2. Kasus dugaan korupsi pengadaan mobil listrik.
Kejaksaan Agung telah menetapkan Direktur Utama PT Sarimas Ahmadi Pratama, Dasep Ahmadi, sebagai tersangka. Kasusnya kini sedang bergulir di persidangan. Dasep didakwa korupsi secara bersama-sama dengan mantan Menteri BUMN Dahlan Iskan. Dasep didakwa memperkaya diri sendiri dan orang lain terkait pengembangan mobil listrik nasional dalam bentuk pembuatan purwarupa electric bus dan executive electric car untuk kegiatan Asia-Pasific Economic Coorperation (APEC) XXI tahun 2013.
Prasetyo menegaskan mobil listrik yang diminta Dahlan terhadap Dasep itu bukan untuk keperluan riset, tapi pengadaan barang. Dahlan memerintahkan tiga BUMN yakni Bank BRI, PT Gas Negara (Persero), dan PT Pertamina (Persero) mengucurkan duit Corporate Social Responsibility untuk membiayai pembuatan mobil listrk itu. Menurut Prasetyo, ada kerugian negara hampir Rp 32 miliar. "Kalau dibiarkan, sama saja kita membiarkan kejahatan berlalu di depan mata. Kami harap kasus ini segara putus," kata mantan politikus NasDem itu. Setelah ada putusan berkekuatan hukum tetap, Kejaksaan berjanji mengembangkan ke pelaku lain.
3. Penjualan aset Badan Usaha Milik Daerah Jawa Timur, PT Panca Wira Usaha.
Kasus yang ditangani Kejaksaan Tinggi Jawa Timur ini juga terancam melilit Dahlan Iskan.

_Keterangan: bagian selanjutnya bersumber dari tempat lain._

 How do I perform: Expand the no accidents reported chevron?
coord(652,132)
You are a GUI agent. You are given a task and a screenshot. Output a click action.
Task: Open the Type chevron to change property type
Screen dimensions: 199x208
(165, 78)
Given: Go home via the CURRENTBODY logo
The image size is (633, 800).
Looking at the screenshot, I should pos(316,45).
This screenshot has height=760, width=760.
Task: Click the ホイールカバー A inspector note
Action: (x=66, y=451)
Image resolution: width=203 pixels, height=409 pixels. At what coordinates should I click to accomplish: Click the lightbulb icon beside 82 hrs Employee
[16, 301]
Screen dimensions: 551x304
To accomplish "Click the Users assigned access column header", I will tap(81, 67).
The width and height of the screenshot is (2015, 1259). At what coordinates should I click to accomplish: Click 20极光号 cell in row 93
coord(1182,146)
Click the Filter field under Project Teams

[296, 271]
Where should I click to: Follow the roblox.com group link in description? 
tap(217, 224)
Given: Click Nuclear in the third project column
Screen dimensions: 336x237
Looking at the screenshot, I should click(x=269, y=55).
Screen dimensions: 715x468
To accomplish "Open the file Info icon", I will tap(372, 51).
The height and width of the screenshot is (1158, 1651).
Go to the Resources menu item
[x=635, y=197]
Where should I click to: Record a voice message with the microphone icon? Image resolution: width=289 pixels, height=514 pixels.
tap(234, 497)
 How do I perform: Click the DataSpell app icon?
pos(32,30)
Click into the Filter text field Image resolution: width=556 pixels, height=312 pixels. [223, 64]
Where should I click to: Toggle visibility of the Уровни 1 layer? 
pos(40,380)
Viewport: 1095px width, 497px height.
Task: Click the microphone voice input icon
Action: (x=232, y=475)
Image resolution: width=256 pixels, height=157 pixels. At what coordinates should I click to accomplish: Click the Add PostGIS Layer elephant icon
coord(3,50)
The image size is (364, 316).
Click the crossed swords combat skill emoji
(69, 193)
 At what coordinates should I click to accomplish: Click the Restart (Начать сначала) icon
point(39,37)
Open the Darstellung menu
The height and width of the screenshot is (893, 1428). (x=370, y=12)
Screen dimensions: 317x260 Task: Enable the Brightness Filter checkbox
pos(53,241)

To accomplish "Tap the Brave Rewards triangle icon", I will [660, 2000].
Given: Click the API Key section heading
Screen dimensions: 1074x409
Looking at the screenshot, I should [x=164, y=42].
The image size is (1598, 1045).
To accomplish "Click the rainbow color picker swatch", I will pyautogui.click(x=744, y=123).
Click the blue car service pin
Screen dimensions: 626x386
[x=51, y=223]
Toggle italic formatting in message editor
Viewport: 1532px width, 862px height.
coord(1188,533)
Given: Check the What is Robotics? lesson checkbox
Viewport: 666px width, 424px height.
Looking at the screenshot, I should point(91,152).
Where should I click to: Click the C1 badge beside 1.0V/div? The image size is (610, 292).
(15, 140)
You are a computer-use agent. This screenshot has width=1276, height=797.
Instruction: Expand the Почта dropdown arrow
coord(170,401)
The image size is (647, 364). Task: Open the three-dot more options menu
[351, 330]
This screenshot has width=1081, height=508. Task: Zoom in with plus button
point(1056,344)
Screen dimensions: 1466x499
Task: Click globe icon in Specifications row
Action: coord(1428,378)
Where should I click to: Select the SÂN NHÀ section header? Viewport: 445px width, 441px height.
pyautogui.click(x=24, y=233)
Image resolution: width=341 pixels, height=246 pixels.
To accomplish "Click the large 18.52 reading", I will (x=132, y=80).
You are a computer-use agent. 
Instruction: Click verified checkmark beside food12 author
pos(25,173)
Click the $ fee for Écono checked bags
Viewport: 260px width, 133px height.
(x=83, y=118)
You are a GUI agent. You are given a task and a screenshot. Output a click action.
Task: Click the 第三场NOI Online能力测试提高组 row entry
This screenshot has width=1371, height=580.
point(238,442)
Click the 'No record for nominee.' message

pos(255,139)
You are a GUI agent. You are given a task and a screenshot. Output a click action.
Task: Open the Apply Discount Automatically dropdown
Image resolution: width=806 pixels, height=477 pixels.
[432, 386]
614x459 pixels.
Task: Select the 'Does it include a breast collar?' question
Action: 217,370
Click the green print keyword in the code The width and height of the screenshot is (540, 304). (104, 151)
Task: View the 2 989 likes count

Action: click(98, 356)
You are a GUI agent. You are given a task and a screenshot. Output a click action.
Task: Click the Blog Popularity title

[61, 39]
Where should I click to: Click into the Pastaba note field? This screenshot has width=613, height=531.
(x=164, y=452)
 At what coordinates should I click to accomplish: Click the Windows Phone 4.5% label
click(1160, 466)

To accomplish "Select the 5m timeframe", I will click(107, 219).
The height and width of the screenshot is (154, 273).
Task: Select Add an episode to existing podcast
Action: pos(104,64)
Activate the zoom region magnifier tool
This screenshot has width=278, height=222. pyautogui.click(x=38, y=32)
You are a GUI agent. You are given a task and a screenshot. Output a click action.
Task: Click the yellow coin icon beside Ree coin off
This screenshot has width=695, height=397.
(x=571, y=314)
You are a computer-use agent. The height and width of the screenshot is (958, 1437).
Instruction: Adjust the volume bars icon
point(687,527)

Dari hasil penyelidikan Kejati, Dahlan selaku Direktur Utama diduga banyak menerobos aturan terkait pengelolaan aset PT Panca Wira Usaha.
Aturan pengelolaan yang tidak dipedulikan Dahlan yang saat itu menjabat sebagai direktur utama antara lain penjualan aset tanpa lelang. Jika pun ada lelang, diduga masih ada prosedur yang dilanggar Dahlan sehingga nilai aset yang dilepas di bawah harga normal. Selain itu, ada juga aset yang disewakan tapi uang hasil sewanya tidak semua disetorkan kepada kas Pemerintah Provinsi. "Penjualan aset di Jatim ini Jamintel bisa menindaklanjuti," kata Prasetyo.
4. Kasus dugaan pidana penyalahgunaan hak tagih dan pengalihan yang dilakukan Victoria Securities.
Prasetyo mengaku calon tersangka kasus Victoria ini sulit disentuh. "Ini agak pelik. Calon tersangka untouchable. Sulit disentuh," kata dia. Soalnya, Kejaksaan beberapa kali memanggil pejabat Victoria Securities namun selalu mangkir.
Kasus ini bermula ketika PT Adistra Utama meminjam Rp 469 miliar ke BTN untuk membangun perumahan di Karawang seluas 1.200 hektare pada akhir 1990. Pemerintah lantas memasukkan BTN ke Badan Penyehatan Perbankan Nasional (BPPN) untuk diselamatkan saat krisis 1998. Sejumlah kredit macet dilelang, termasuk utang PT Adistra. Kemudian, Victoria Securities membeli aset itu dengan harga Rp 26 miliar.
Beberapa tahun kemudian, Adistra bermaksud menebus asetnya dengan harga sama. Namun, Victoria justru menawarkan harga lebih tinggi yakni Rp 2,1 triliun. Walhasil, Adistra melaporkan Victoria atas tuduhan permainan penentuan nilai aset.
Kejaksaan pun telah menggeledah kantor Victoria di Senayan sebanyak dua kali. Tak terima kantornya digeledah, Direktur Victoria Yangky Halim mengadukan tindakan Kejaksaan Agung kepada Dewan Perwakilan Rakyat serta menggugat lewat praperadilan. Pengadilan Negeri Jakarta Selatan memutuskan prosedur Kejaksaan saat menggeledah Victoria tidak benar sehingga barang yang disita harus dikembalikan.